| ESS : 50 propositions pour changer de cap |
|
|
|
| Ecosystèmes - Mouvements & Paradigmes |
| Écrit par Damien Roussat |
| Samedi, 23 Janvier 2010 10:53 |
|
Le 19 janvier dernier se tenait à la Maison des Métallos, centre culturel de la ville de Paris, les 11e Rencontres Paradoxales organisées par la Fraternelle, un regroupement d'organisations de l'Economie Sociale et Solidaire (ESS), principalement autour du mouvement mutualiste, cherchant à féconder l'innovation sociale par la recherche transversale autour de pratiques communes et de ressources mutualisables. Un évènement d'autant plus intéressant qu'il réunissait des intervenants de qualité et d'horizons divers : Claude Alphandéry (Labo de l'ESS), Aurélie Trouvé (ATTAC), Michèle Boulègue (FONDA), Jean-Pierre Alix (CNRS-MURS), Clémentine Autain (Regards, fondation Copernic), Franck Chaumon (psychanalyste), Nadia Bellaoui (Ligue de l'Enseignement), Anne de Ramback (auteure) et enfin Daniel Le Scornet (Fraternelle). Pour appuyer ces débats, 50 propositions d'amélioration publiées par le Labo de l'ESS. (...)
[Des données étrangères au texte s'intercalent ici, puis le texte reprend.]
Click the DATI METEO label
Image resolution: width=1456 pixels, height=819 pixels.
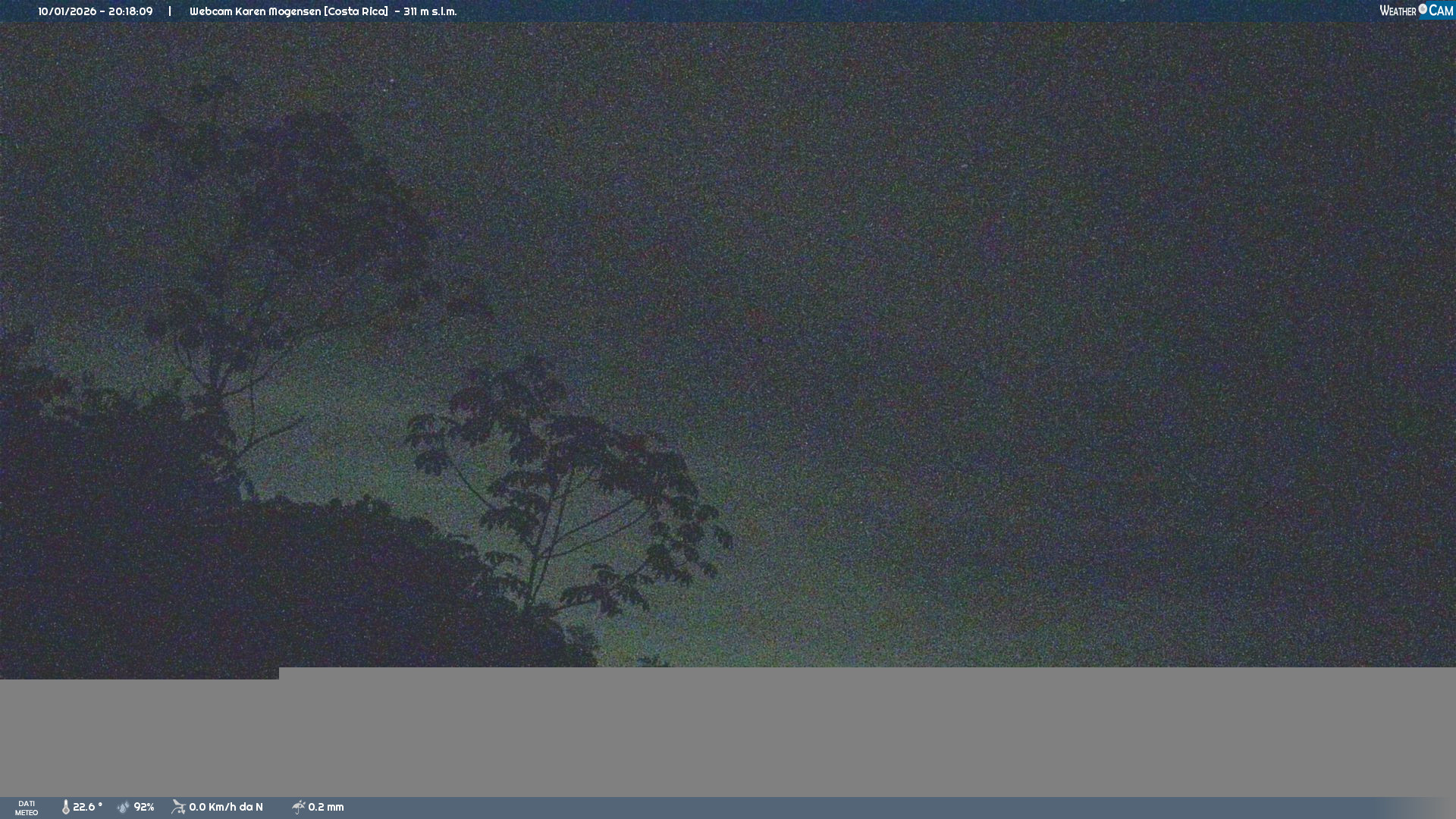pos(27,808)
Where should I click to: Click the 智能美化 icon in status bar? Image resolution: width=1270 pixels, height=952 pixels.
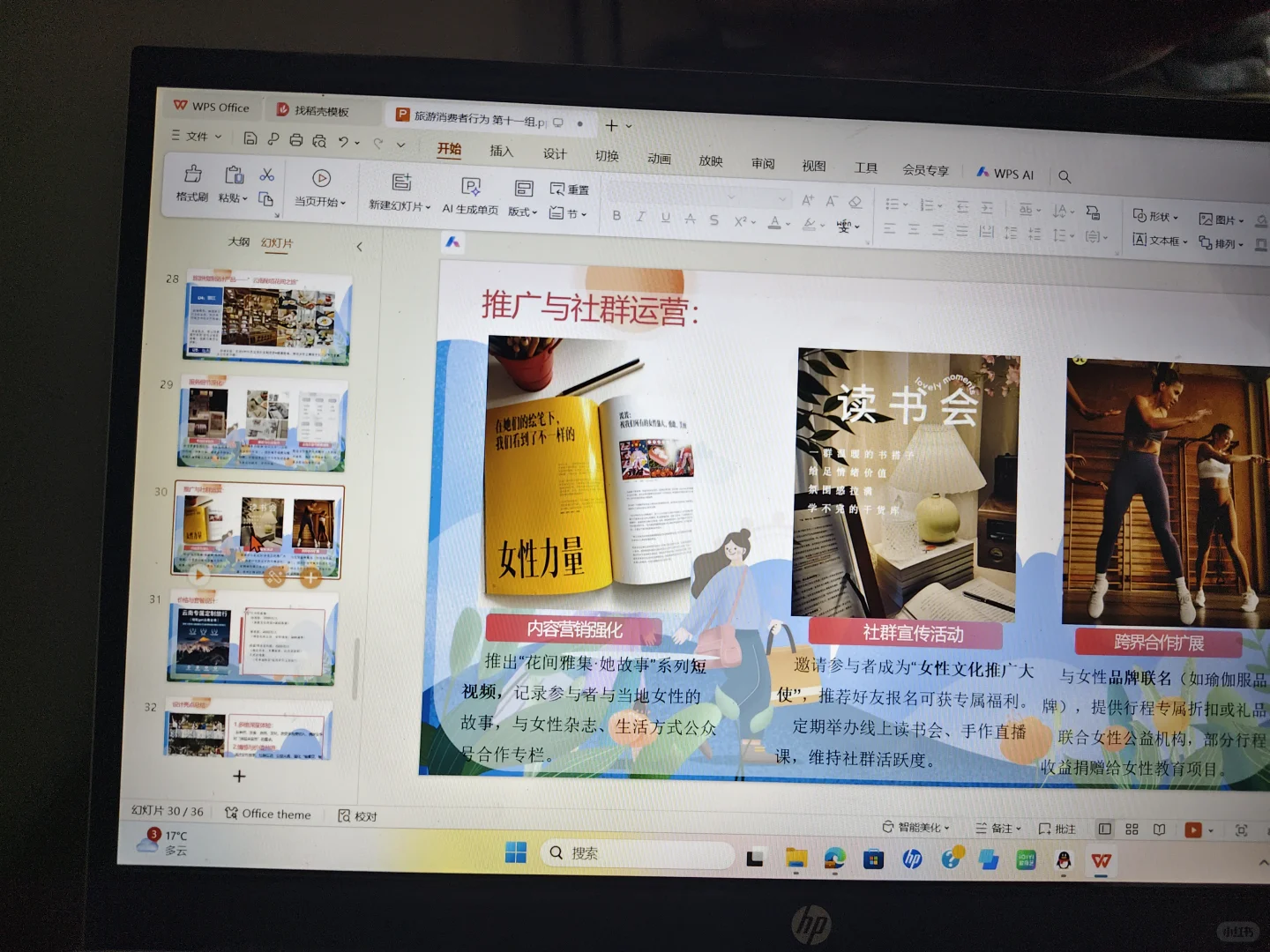pyautogui.click(x=915, y=829)
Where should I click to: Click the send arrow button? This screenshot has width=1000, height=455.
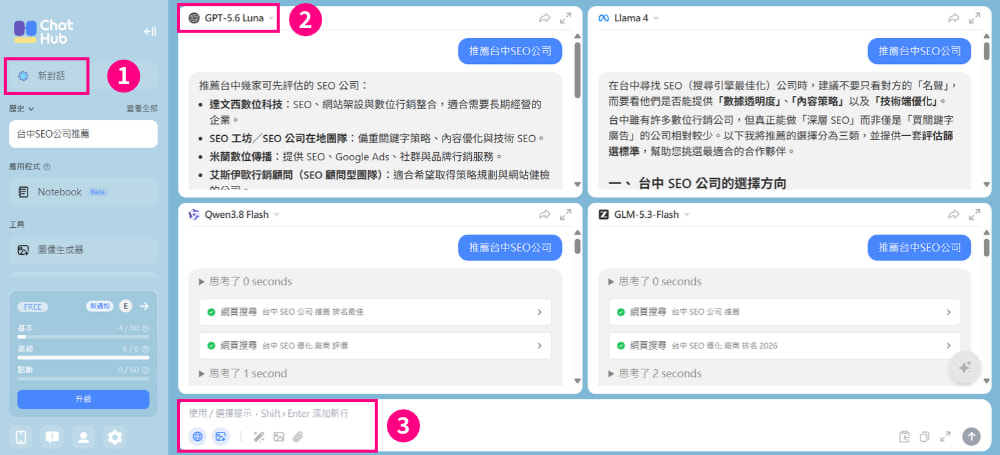(971, 436)
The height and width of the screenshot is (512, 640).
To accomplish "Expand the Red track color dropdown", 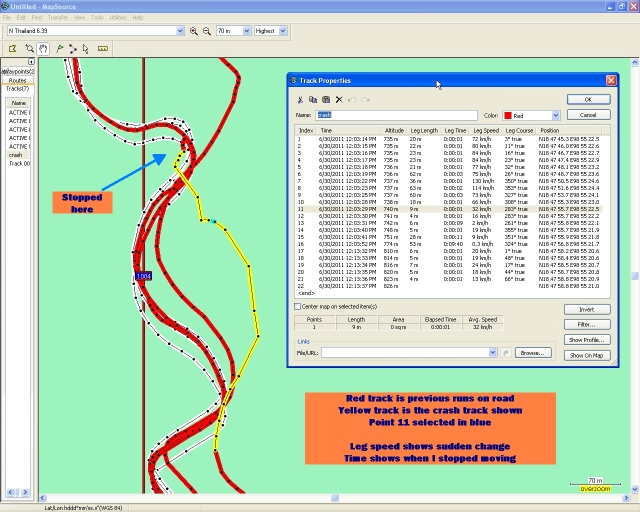I will click(556, 116).
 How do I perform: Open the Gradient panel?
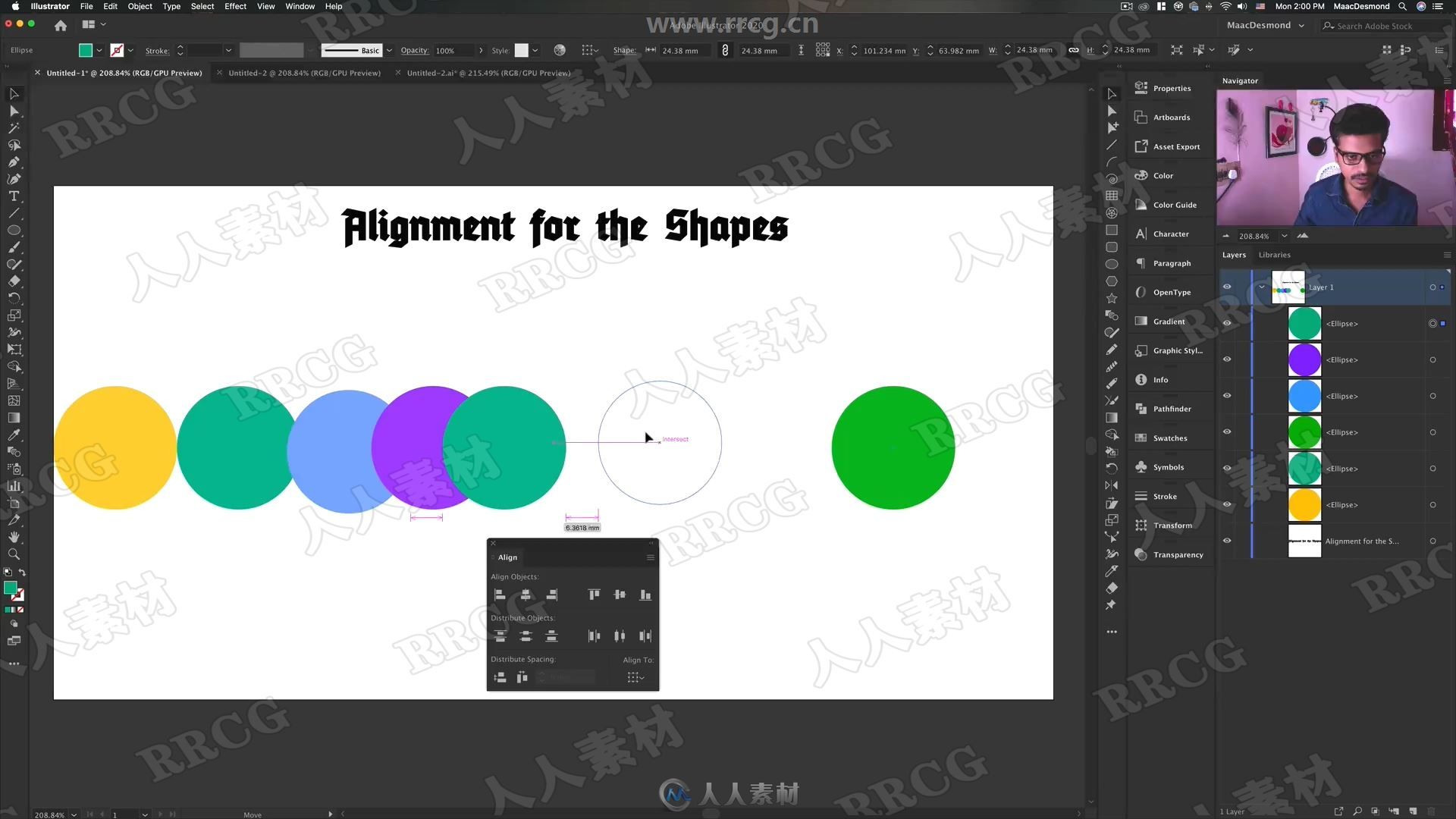click(1168, 321)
Les interventions ont beaucoup ressassé l'importance de l'ESS, sa valeur par rapport à l'économie capitaliste, la richesse de ses fondements, de son histoire et de ses nobles buts, et, premier intérêt, l'importance de définir un projet politique au mouvement de manière plus générale, pour espérer lui donner un poids par rapport à son alter-ego, le capitalisme. Aurélie Trouvé, d'ATTAC, signalait également la complémentarité de l'ESS avec l'altermondialisme, et la force d'une complémentarité qui faisait un peu figure d'évidence.
Je salue l'initiative de la Fraternelle d'aller chercher l'approche transversale et l'étude du commun dans le pluriel, approche partagée par un mouvement naissant et similaire, que nous (je?) connaissons bien, mais sur l'aspect informatique et technologique, InformEthic.
En aparté de ce débat cependant, il était possible de consulter le rapport du Labo de l'ESS : "50 propositions pour changer le cap". Le cap, c'est le cap de la crise, et les propositions, ce sont celles d'un palmarès assez impressionnant d'acteurs issus tant de l'économie sociale, de l'économie solidaire, que de l'entrepreneuriat social (souvent distingué des deux précédents). Ce rapport, dirigé par Claude Alphandéry, était signé Laurent Fraisse et Tarik Ghezali.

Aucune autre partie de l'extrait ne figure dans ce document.